#### What needs to be done
Your answer must be the lines from the first record through the line that contains "Open ACCOUNT in top navigation", copied exactly and without any pictures.

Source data
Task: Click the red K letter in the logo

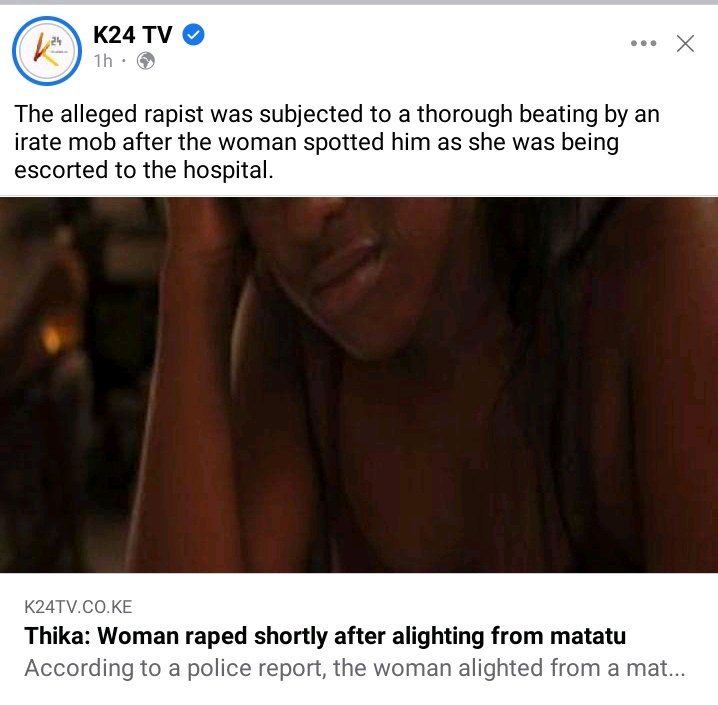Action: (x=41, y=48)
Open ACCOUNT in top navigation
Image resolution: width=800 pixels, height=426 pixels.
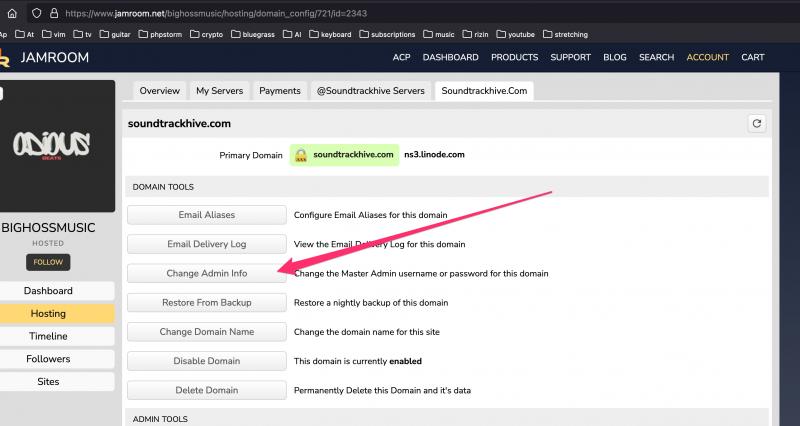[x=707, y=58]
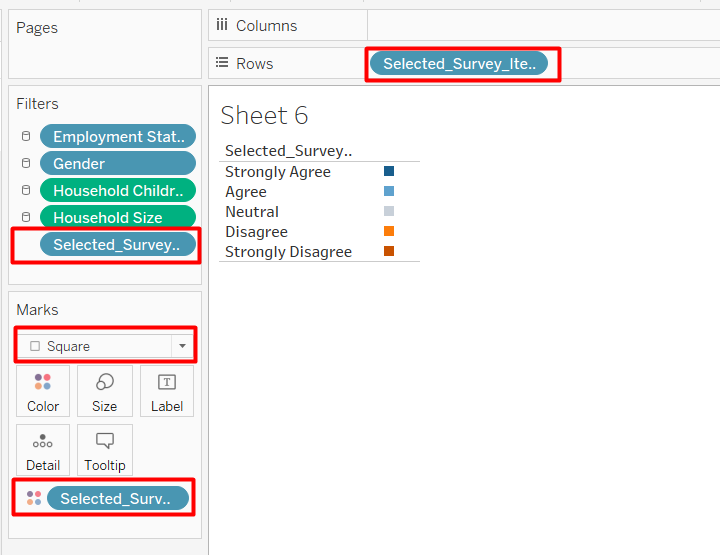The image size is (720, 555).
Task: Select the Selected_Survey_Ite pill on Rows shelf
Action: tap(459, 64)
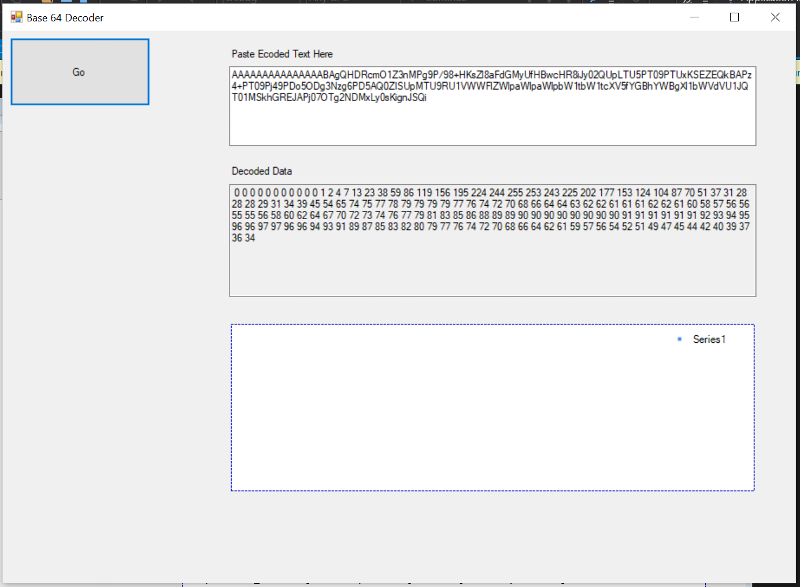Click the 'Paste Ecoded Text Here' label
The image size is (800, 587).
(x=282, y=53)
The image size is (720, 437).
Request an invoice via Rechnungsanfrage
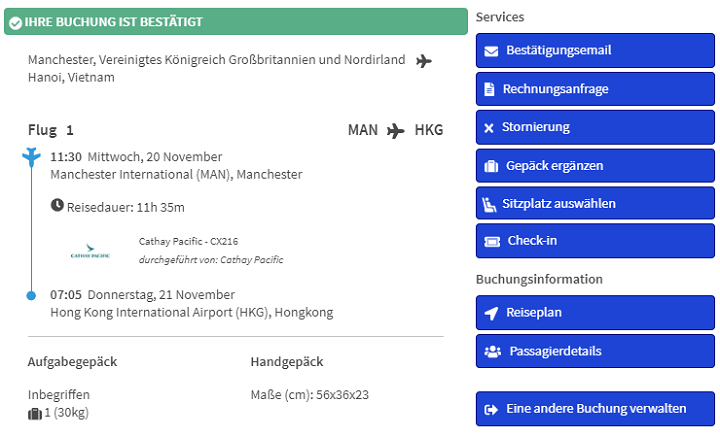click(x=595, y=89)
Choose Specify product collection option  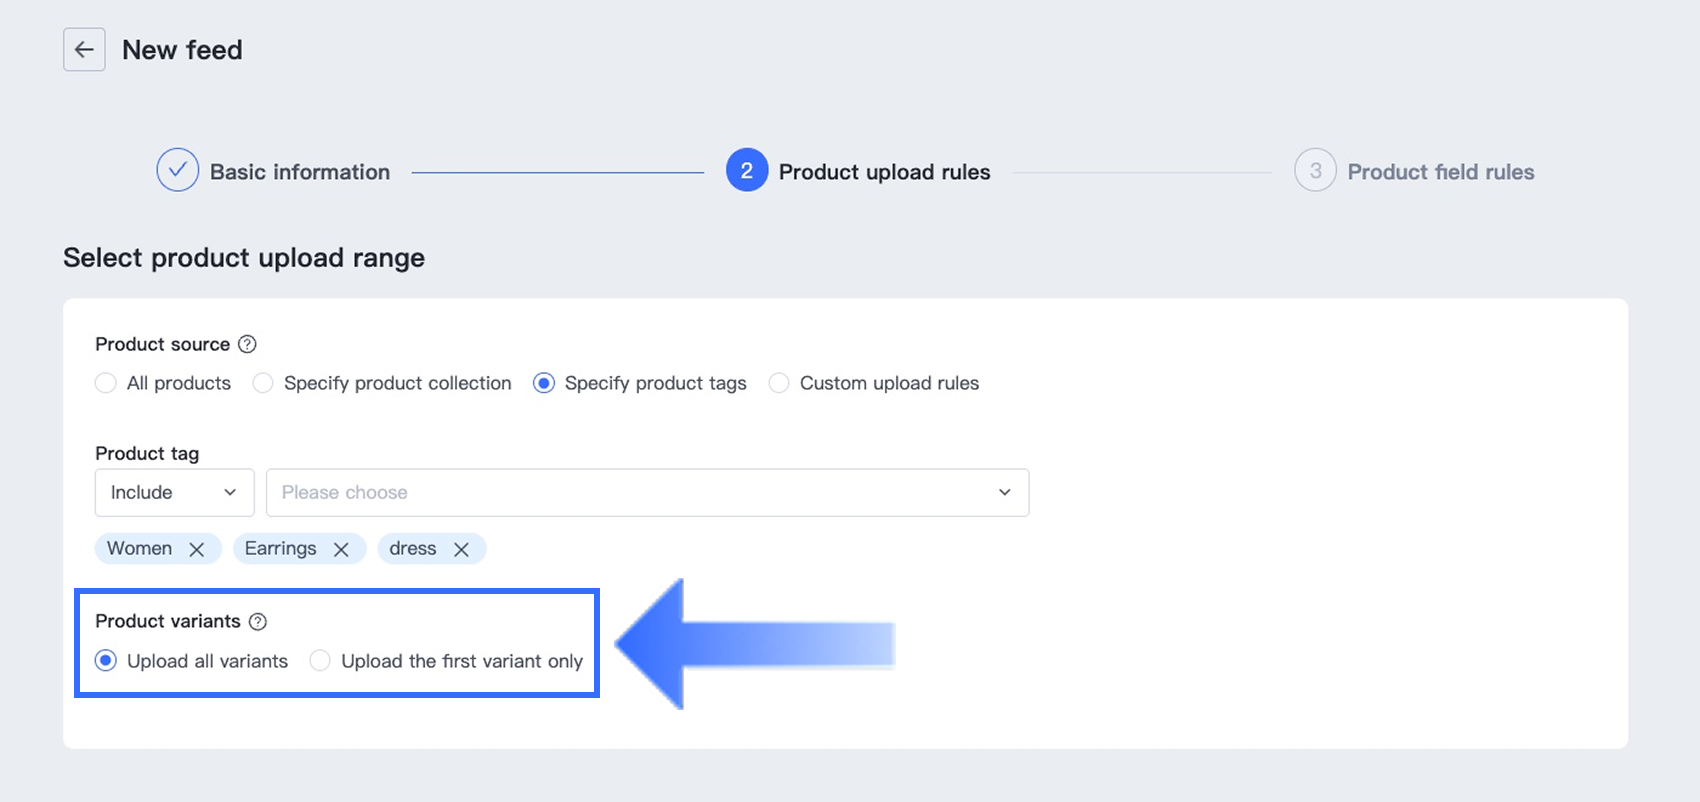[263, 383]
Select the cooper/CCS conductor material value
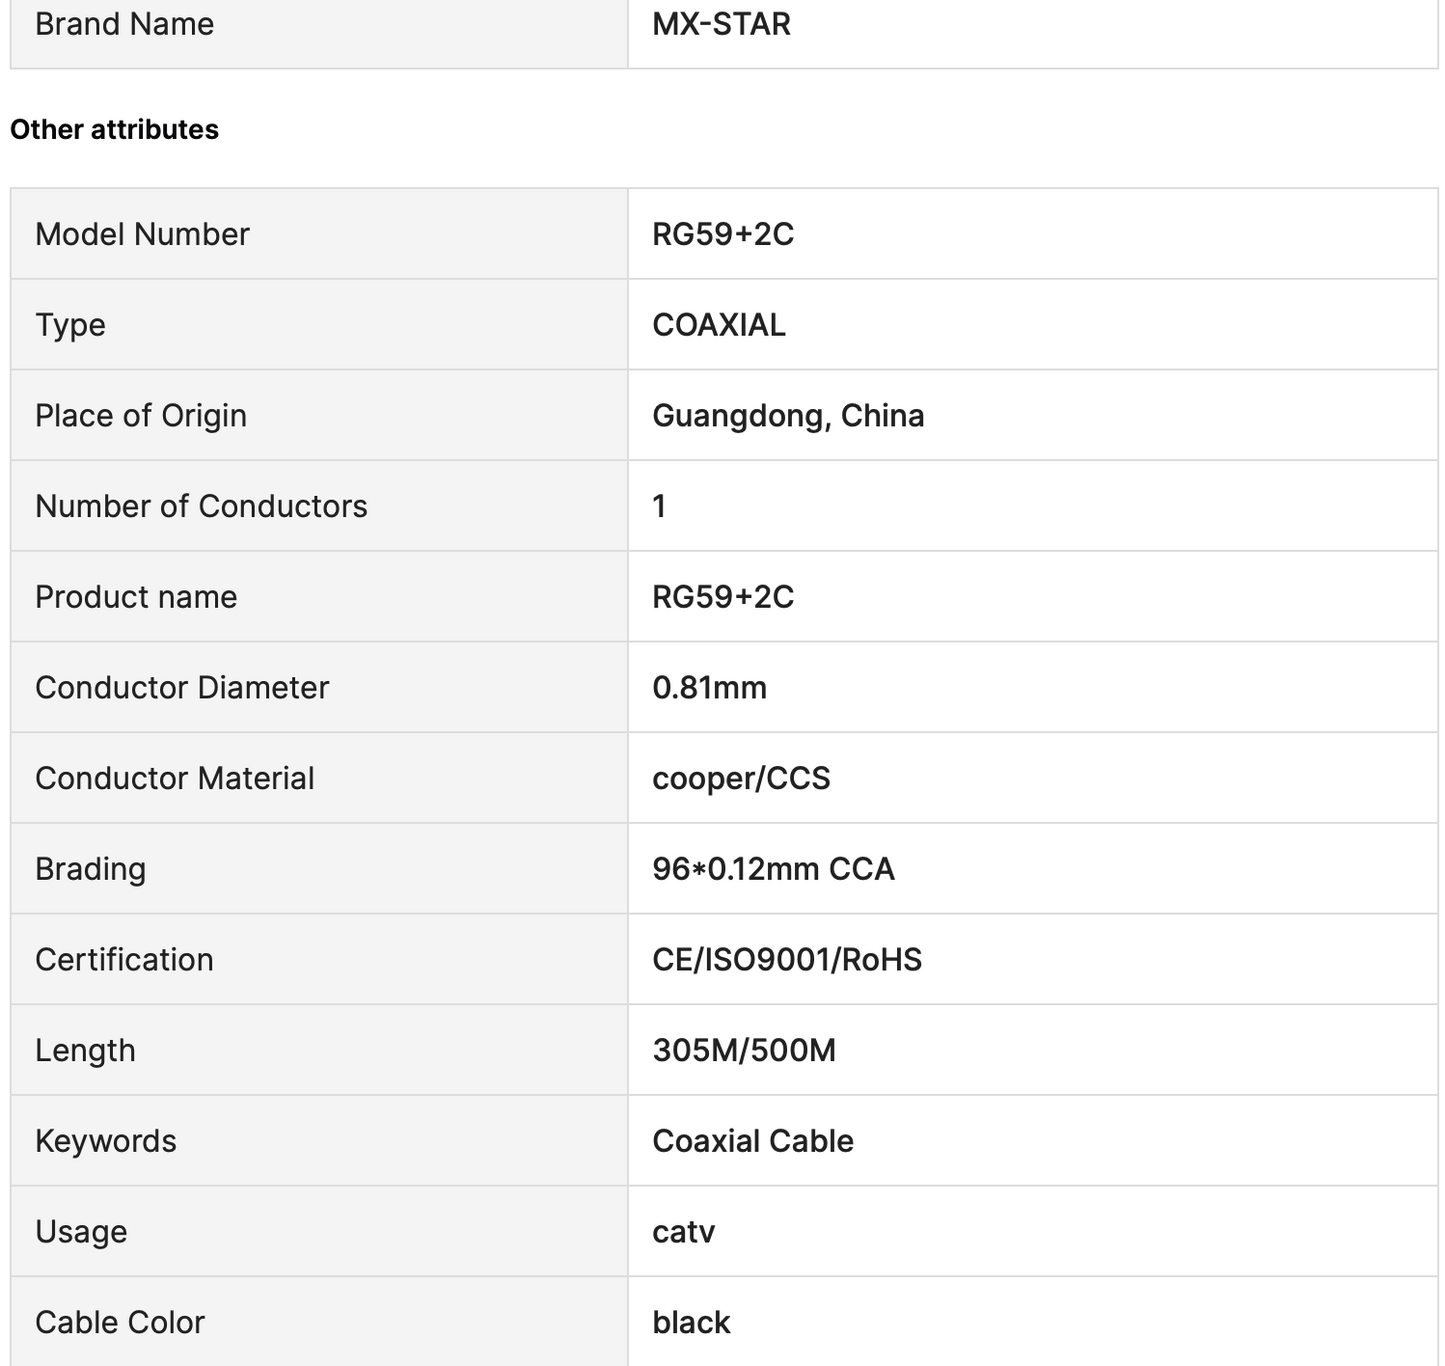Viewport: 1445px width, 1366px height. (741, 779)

#### Answer to this task
Task: Click the red K letter in the logo

Action: (x=41, y=48)
Open ACCOUNT in top navigation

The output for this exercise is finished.